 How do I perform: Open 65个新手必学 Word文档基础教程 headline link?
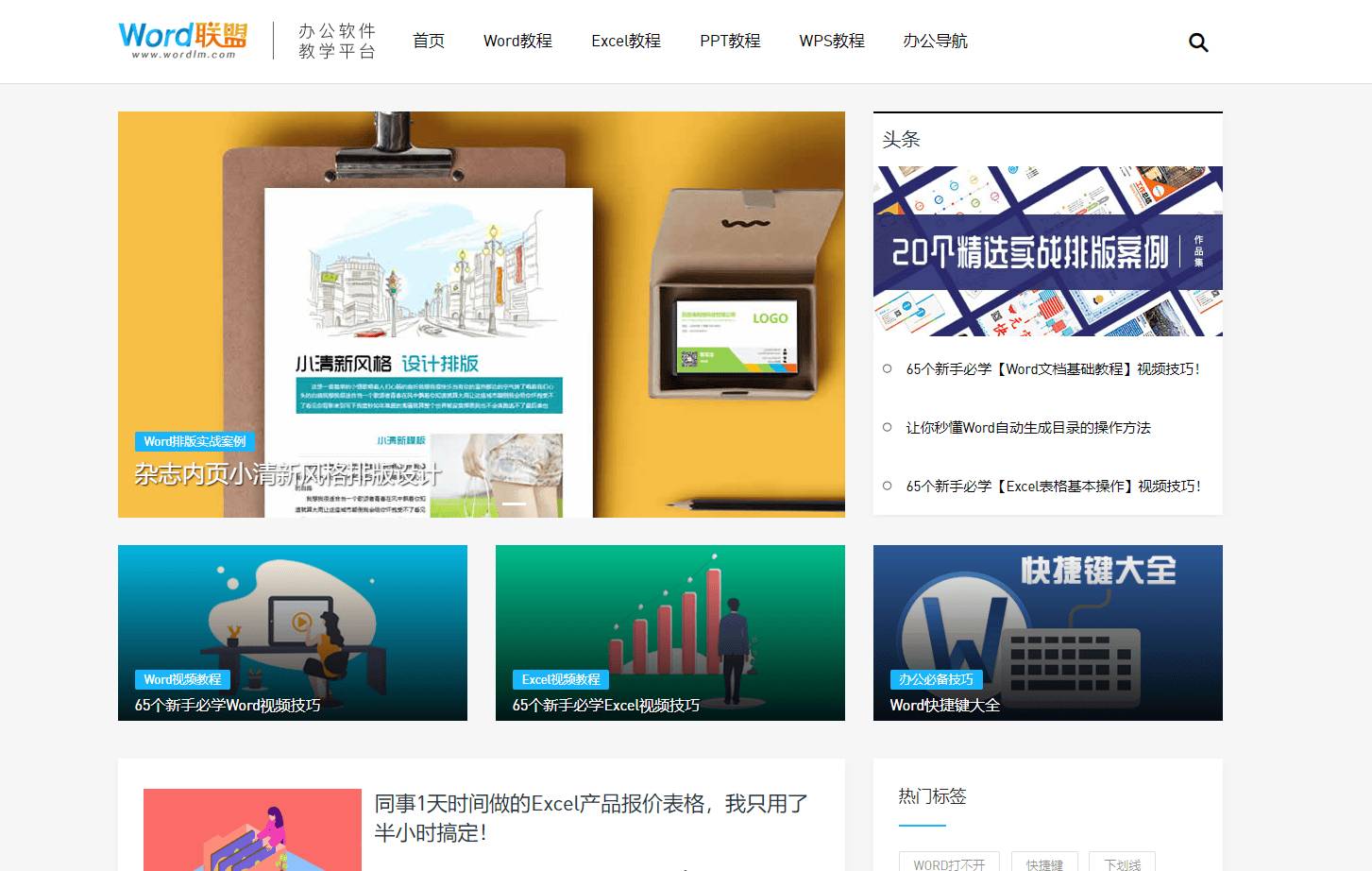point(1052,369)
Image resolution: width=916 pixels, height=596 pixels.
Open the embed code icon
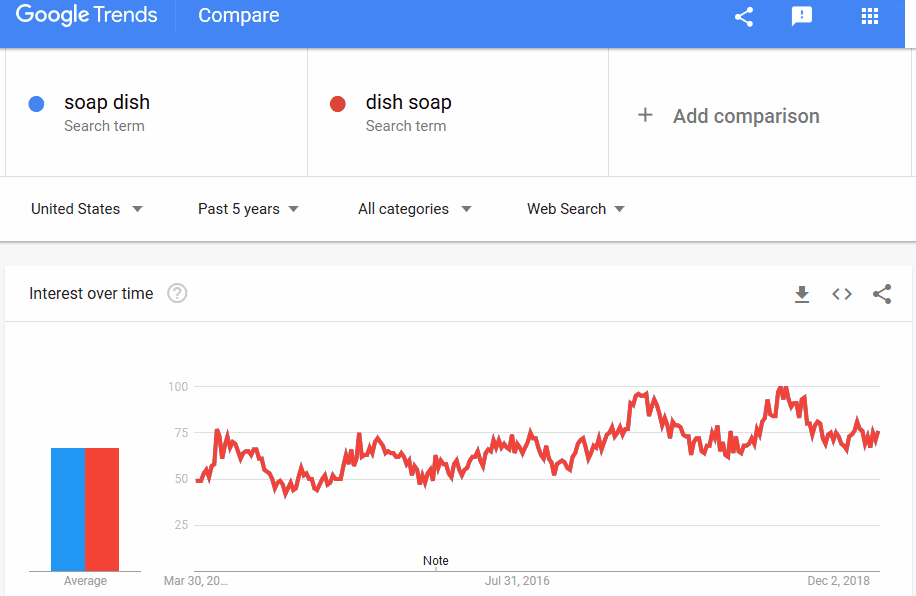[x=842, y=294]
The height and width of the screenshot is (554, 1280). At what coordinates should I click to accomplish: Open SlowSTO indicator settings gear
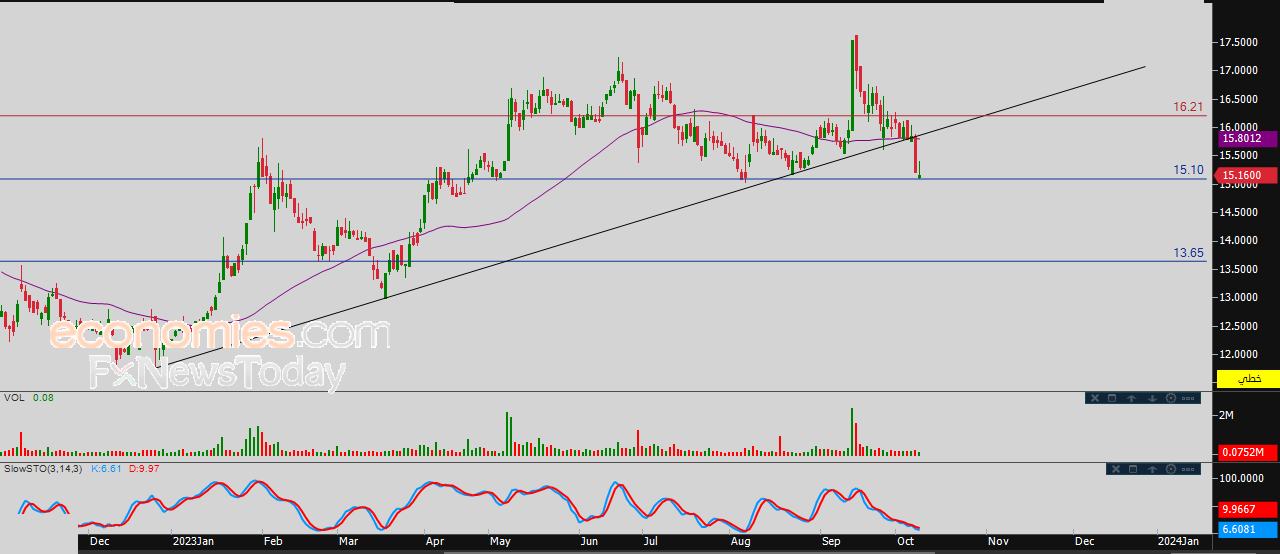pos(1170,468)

● ● ● ● ●

Copy out, word for word, the stretch of the entries from the line containing "Image resolution: width=916" through the end of the entries, leaving out the pictures.

**WRITTEN SOLUTION**
Image resolution: width=916 pixels, height=596 pixels.
Open the embed code icon
[x=842, y=294]
The height and width of the screenshot is (554, 1280). At what coordinates should I click to accomplish: Open SlowSTO indicator settings gear
pos(1170,468)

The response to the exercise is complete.